While stationary or taxiing the Sea Dart rode on a V-shaped hull like a flying boat, but with the trailing edges of the wings touching the water. At 10 knots the pilot partially extended a pair of water skis from the bottom of the hull in order to increase speed for takeoff. Once the plane reached 55 knots, he extended the skis all the way, supporting the wings at the optimum angle of attack for takeoff. The takeoff and landing speed was about 132 mph. Small retractable wheels were built into the trailing edges of the water skis as well as the tail fairing, but they were meant to be used only for beaching or taxiing on land; the Sea Dart was never intended to take off or land on them.

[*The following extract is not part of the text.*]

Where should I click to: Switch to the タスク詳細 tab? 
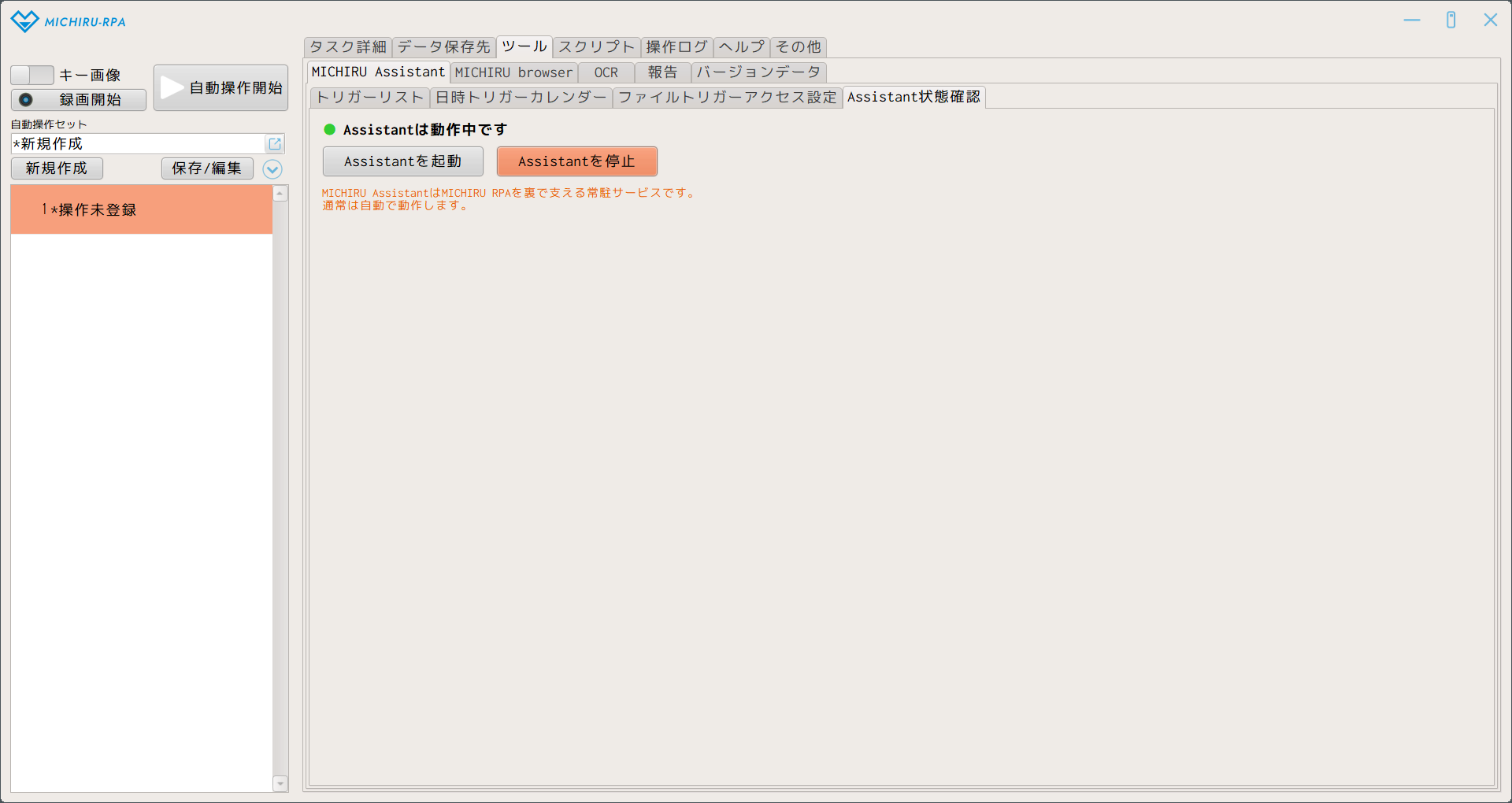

The prototype XF2Y-1 began taxi trials on December 14, 1952, but it was not until April 9, 1953, that Convair test pilot E.D. Shannon flew it for the first time. Apart from being somewhat underpowered, the XF2Y-1 vibrated so badly on the water that it was difficult to control. Convair tried to solve the problem by fitting a single V-shaped ski to a subsequent prototype, designated YF2Y-1, but the results still weren’t satisfactory.

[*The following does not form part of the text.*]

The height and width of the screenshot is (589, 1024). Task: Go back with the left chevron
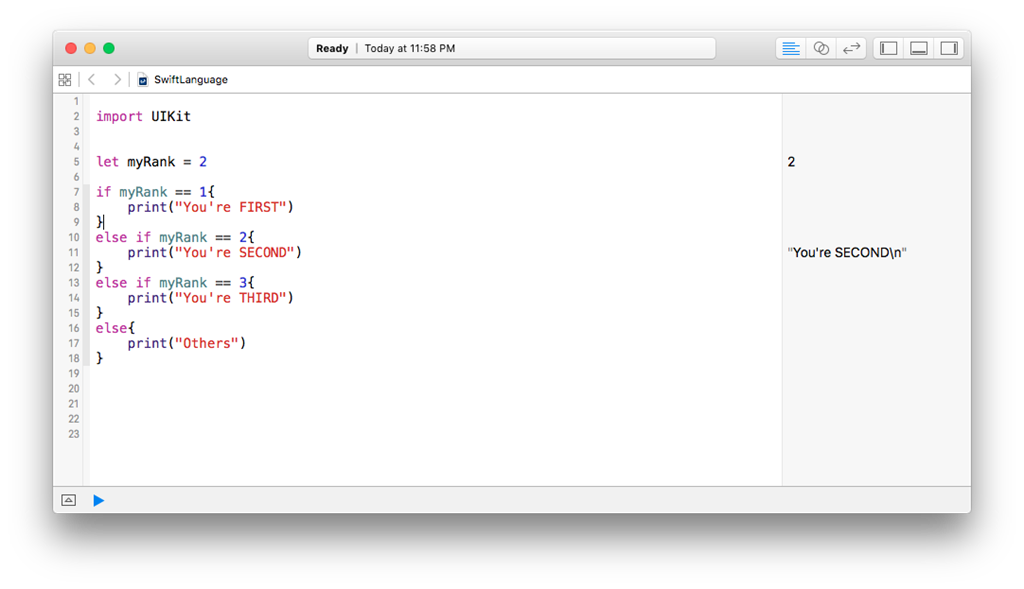click(92, 79)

On August 3, Convair test pilot Charles E. Richbourg managed to push the second prototype Sea Dart through the sound barrier in a shallow dive, officially making it the world’s fastest seaplane and the only one to actually go supersonic. Nevertheless, the Sea Dart was never really considered supersonic, even when fitted with the more powerful J46 engines. The source of that problem lay in the fact that the Convair team designed the Sea Dart before it became aware of the newly discovered area rule principle. The Air Force afforded Convair the opportunity to utilize the area rule to redesign the Sea Dart’s land-based contemporary, the F-102 Delta Dagger, into the far more potent F-106 Delta Dart. But the Navy did not consider the Sea Dart worthy of such a major redesign. A total of five were built, only three of which were actually flown. Although the Navy continued to experiment with the Sea Dart throughout 1954 and 1955, Richbourg’s fatal crash in the second prototype on November 4, 1954, pretty much put an end to the program.

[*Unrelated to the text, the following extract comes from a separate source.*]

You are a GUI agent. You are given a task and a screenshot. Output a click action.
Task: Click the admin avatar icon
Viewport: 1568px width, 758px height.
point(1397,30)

What really killed the Sea Dart, however, were major changes in naval aviation after the program was initiated. Thanks largely to Britain’s Royal Navy, the U.S. Navy introduced angled flight decks and automatic landing signals on its carriers. Those innovations made high-speed deck landings much safer, even on WWII-vintage carriers. More important, as a result of the effectiveness of carrier-based air support in the Korean War, in 1952 Congress decided to fund the construction of four new 78,000-ton Forrestal-class supercarriers. Their 1,000- foot flight decks and design improvements meant there was no longer any question of the feasibility of operating supersonic aircraft from carriers, rendering the Sea Dart a developmental dead end.
Perhaps the strangest aspect of the Sea Dart’s abortive career was that it received an official change of designation long after it had been relegated to history. It seems Secretary of Defense Robert McNamara couldn’t get used to the separate aircraft designations used by the Air Force and the Navy, so he unified the two systems in 1962. Thus the F2Y-1s, which had been in storage but still listed in the Navy’s inventory, became F-7s—a full seven years after flight-testing ended.
Considering that only five Sea Darts were built, one of which crashed, it is surprising that three of them still exist. Today one is preserved at the Delaware Valley Historical Aircraft Association, Naval Air Station Willow Grove, Pa. Another resides at the San Diego Air and Space Museum in California, and the third is on display at the Florida Air Museum at Lakeland.